Rewrite the material below as a JSON list of strings, one string per line, leaving out blank lines.

──────── MATERIAL PROVIDED

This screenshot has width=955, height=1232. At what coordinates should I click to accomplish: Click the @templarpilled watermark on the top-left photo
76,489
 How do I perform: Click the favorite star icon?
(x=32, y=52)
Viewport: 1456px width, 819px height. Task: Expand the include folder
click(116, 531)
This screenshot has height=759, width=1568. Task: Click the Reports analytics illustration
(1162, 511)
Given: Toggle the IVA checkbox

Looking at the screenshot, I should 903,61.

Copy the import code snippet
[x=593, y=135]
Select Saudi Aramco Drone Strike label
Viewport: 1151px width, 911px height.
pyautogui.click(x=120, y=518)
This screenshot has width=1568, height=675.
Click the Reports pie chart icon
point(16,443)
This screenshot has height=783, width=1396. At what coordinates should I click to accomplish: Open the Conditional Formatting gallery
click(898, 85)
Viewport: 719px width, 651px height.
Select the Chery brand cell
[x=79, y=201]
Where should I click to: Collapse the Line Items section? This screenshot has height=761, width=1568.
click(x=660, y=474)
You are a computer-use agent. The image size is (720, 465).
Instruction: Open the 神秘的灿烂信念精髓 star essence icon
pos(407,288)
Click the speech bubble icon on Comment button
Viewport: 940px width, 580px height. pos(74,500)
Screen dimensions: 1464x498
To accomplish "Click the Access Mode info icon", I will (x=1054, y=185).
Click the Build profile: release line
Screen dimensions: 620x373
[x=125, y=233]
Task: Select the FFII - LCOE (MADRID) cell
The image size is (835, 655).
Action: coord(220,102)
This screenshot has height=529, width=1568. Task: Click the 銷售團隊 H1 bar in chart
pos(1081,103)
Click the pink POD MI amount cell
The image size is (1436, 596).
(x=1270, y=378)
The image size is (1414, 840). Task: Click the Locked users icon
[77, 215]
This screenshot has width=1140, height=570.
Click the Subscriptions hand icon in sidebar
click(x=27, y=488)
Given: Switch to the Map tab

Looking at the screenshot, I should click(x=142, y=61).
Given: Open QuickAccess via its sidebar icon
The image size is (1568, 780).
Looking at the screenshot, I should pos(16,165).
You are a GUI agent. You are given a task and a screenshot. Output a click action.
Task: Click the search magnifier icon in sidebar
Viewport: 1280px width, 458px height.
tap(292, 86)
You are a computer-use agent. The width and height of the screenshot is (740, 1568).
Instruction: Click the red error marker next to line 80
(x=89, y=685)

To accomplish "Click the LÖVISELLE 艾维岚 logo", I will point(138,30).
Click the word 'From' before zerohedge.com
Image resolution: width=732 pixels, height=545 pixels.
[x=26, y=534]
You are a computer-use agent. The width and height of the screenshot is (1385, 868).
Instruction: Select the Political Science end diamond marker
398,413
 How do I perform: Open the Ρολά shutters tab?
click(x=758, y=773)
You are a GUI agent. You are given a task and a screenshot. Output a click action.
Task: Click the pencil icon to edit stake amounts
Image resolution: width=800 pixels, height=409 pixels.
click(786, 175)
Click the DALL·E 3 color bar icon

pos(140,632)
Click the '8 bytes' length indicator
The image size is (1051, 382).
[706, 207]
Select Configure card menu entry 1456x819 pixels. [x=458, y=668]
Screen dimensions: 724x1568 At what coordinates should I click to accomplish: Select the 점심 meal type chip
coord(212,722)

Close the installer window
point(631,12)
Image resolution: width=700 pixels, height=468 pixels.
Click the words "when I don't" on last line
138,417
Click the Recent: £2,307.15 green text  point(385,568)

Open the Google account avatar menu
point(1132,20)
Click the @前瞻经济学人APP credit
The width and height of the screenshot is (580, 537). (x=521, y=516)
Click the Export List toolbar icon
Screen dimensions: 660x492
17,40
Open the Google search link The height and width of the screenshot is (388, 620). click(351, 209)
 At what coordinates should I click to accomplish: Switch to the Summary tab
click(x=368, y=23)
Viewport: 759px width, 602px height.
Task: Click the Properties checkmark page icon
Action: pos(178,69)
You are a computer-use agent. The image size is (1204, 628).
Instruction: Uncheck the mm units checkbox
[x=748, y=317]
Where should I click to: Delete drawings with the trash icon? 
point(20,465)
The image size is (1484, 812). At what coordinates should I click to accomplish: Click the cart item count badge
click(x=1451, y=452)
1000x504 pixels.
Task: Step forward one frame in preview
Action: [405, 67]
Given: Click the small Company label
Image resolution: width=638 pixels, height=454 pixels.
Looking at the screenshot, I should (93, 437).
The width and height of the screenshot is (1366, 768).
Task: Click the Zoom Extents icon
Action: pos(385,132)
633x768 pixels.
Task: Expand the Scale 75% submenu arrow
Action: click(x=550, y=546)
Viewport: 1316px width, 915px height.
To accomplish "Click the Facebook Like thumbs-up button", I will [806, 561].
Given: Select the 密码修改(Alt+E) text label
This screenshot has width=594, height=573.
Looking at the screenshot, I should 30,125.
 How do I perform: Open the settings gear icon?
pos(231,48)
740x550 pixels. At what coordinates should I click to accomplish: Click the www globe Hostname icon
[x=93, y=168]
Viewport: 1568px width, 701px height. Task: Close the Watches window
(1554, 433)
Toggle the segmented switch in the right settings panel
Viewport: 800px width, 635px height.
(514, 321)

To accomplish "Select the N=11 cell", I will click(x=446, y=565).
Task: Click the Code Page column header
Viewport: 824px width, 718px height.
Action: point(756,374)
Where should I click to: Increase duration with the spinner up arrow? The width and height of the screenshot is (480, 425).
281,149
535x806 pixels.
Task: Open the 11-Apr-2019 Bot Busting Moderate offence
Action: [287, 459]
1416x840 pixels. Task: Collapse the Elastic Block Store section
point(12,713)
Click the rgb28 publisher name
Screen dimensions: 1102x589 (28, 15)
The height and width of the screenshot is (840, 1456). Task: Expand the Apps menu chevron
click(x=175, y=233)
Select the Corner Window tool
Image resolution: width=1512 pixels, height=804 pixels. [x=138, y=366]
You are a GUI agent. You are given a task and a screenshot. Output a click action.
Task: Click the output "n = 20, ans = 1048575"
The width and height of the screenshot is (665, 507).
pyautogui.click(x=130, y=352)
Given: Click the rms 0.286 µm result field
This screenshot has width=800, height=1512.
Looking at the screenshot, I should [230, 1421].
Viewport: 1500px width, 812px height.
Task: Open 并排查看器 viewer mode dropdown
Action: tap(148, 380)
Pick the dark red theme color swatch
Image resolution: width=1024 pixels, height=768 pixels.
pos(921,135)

────────────────

RESPONSE TO THE EXERCISE -
[
  "This screenshot has width=955, height=1232. At what coordinates should I click to accomplish: Click the @templarpilled watermark on the top-left photo",
  "76,489",
  " How do I perform: Click the favorite star icon?",
  "(x=32, y=52)",
  "Viewport: 1456px width, 819px height. Task: Expand the include folder",
  "click(116, 531)",
  "This screenshot has height=759, width=1568. Task: Click the Reports analytics illustration",
  "(1162, 511)",
  "Given: Toggle the IVA checkbox",
  "Looking at the screenshot, I should 903,61.",
  "Copy the import code snippet",
  "[x=593, y=135]",
  "Select Saudi Aramco Drone Strike label",
  "Viewport: 1151px width, 911px height.",
  "pyautogui.click(x=120, y=518)",
  "This screenshot has width=1568, height=675.",
  "Click the Reports pie chart icon",
  "point(16,443)",
  "This screenshot has height=783, width=1396. At what coordinates should I click to accomplish: Open the Conditional Formatting gallery",
  "click(898, 85)",
  "Viewport: 719px width, 651px height.",
  "Select the Chery brand cell",
  "[x=79, y=201]",
  "Where should I click to: Collapse the Line Items section? This screenshot has height=761, width=1568.",
  "click(x=660, y=474)",
  "You are a computer-use agent. The image size is (720, 465).",
  "Instruction: Open the 神秘的灿烂信念精髓 star essence icon",
  "pos(407,288)",
  "Click the speech bubble icon on Comment button",
  "Viewport: 940px width, 580px height. pos(74,500)",
  "Screen dimensions: 1464x498",
  "To accomplish \"Click the Access Mode info icon\", I will (x=1054, y=185).",
  "Click the Build profile: release line",
  "Screen dimensions: 620x373",
  "[x=125, y=233]",
  "Task: Select the FFII - LCOE (MADRID) cell",
  "The image size is (835, 655).",
  "Action: coord(220,102)",
  "This screenshot has height=529, width=1568. Task: Click the 銷售團隊 H1 bar in chart",
  "pos(1081,103)",
  "Click the pink POD MI amount cell",
  "The image size is (1436, 596).",
  "(x=1270, y=378)",
  "The image size is (1414, 840). Task: Click the Locked users icon",
  "[77, 215]",
  "This screenshot has width=1140, height=570.",
  "Click the Subscriptions hand icon in sidebar",
  "click(x=27, y=488)",
  "Given: Switch to the Map tab",
  "Looking at the screenshot, I should click(x=142, y=61).",
  "Given: Open QuickAccess via its sidebar icon",
  "The image size is (1568, 780).",
  "Looking at the screenshot, I should pos(16,165).",
  "You are a GUI agent. You are given a task and a screenshot. Output a click action.",
  "Task: Click the search magnifier icon in sidebar",
  "Viewport: 1280px width, 458px height.",
  "tap(292, 86)",
  "You are a computer-use agent. The width and height of the screenshot is (740, 1568).",
  "Instruction: Click the red error marker next to line 80",
  "(x=89, y=685)",
  "To accomplish \"Click the LÖVISELLE 艾维岚 logo\", I will point(138,30).",
  "Click the word 'From' before zerohedge.com",
  "Image resolution: width=732 pixels, height=545 pixels.",
  "[x=26, y=534]",
  "You are a computer-use agent. The width and height of the screenshot is (1385, 868).",
  "Instruction: Select the Political Science end diamond marker",
  "398,413",
  " How do I perform: Open the Ρολά shutters tab?",
  "click(x=758, y=773)",
  "You are a GUI agent. You are given a task and a screenshot. Output a click action.",
  "Task: Click the pencil icon to edit stake amounts",
  "Image resolution: width=800 pixels, height=409 pixels.",
  "click(786, 175)",
  "Click the DALL·E 3 color bar icon",
  "pos(140,632)",
  "Click the '8 bytes' length indicator",
  "The image size is (1051, 382).",
  "[706, 207]",
  "Select Configure card menu entry 1456x819 pixels. [x=458, y=668]",
  "Screen dimensions: 724x1568 At what coordinates should I click to accomplish: Select the 점심 meal type chip",
  "coord(212,722)",
  "Close the installer window",
  "point(631,12)",
  "Image resolution: width=700 pixels, height=468 pixels.",
  "Click the words \"when I don't\" on last line",
  "138,417",
  "Click the Recent: £2,307.15 green text  point(385,568)",
  "Open the Google account avatar menu",
  "point(1132,20)",
  "Click the @前瞻经济学人APP credit",
  "The width and height of the screenshot is (580, 537). (x=521, y=516)",
  "Click the Export List toolbar icon",
  "Screen dimensions: 660x492",
  "17,40",
  "Open the Google search link The height and width of the screenshot is (388, 620). click(351, 209)",
  " At what coordinates should I click to accomplish: Switch to the Summary tab",
  "click(x=368, y=23)",
  "Viewport: 759px width, 602px height.",
  "Task: Click the Properties checkmark page icon",
  "Action: pos(178,69)",
  "You are a computer-use agent. The image size is (1204, 628).",
  "Instruction: Uncheck the mm units checkbox",
  "[x=748, y=317]",
  "Where should I click to: Delete drawings with the trash icon? ",
  "point(20,465)",
  "The image size is (1484, 812). At what coordinates should I click to accomplish: Click the cart item count badge",
  "click(x=1451, y=452)",
  "1000x504 pixels.",
  "Task: Step forward one frame in preview",
  "Action: [405, 67]",
  "Given: Click the small Company label",
  "Image resolution: width=638 pixels, height=454 pixels.",
  "Looking at the screenshot, I should (93, 437).",
  "The width and height of the screenshot is (1366, 768).",
  "Task: Click the Zoom Extents icon",
  "Action: pos(385,132)",
  "633x768 pixels.",
  "Task: Expand the Scale 75% submenu arrow",
  "Action: click(x=550, y=546)",
  "Viewport: 1316px width, 915px height.",
  "To accomplish \"Click the Facebook Like thumbs-up button\", I will [806, 561].",
  "Given: Select the 密码修改(Alt+E) text label",
  "This screenshot has width=594, height=573.",
  "Looking at the screenshot, I should 30,125.",
  " How do I perform: Open the settings gear icon?",
  "pos(231,48)",
  "740x550 pixels. At what coordinates should I click to accomplish: Click the www globe Hostname icon",
  "[x=93, y=168]",
  "Viewport: 1568px width, 701px height. Task: Close the Watches window",
  "(1554, 433)",
  "Toggle the segmented switch in the right settings panel",
  "Viewport: 800px width, 635px height.",
  "(514, 321)",
  "To accomplish \"Select the N=11 cell\", I will click(x=446, y=565).",
  "Task: Click the Code Page column header",
  "Viewport: 824px width, 718px height.",
  "Action: point(756,374)",
  "Where should I click to: Increase duration with the spinner up arrow? The width and height of the screenshot is (480, 425).",
  "281,149",
  "535x806 pixels.",
  "Task: Open the 11-Apr-2019 Bot Busting Moderate offence",
  "Action: [287, 459]",
  "1416x840 pixels. Task: Collapse the Elastic Block Store section",
  "point(12,713)",
  "Click the rgb28 publisher name",
  "Screen dimensions: 1102x589 (28, 15)",
  "The height and width of the screenshot is (840, 1456). Task: Expand the Apps menu chevron",
  "click(x=175, y=233)",
  "Select the Corner Window tool",
  "Image resolution: width=1512 pixels, height=804 pixels. [x=138, y=366]",
  "You are a GUI agent. You are given a task and a screenshot. Output a click action.",
  "Task: Click the output \"n = 20, ans = 1048575\"",
  "The width and height of the screenshot is (665, 507).",
  "pyautogui.click(x=130, y=352)",
  "Given: Click the rms 0.286 µm result field",
  "This screenshot has width=800, height=1512.",
  "Looking at the screenshot, I should [230, 1421].",
  "Viewport: 1500px width, 812px height.",
  "Task: Open 并排查看器 viewer mode dropdown",
  "Action: tap(148, 380)",
  "Pick the dark red theme color swatch",
  "Image resolution: width=1024 pixels, height=768 pixels.",
  "pos(921,135)"
]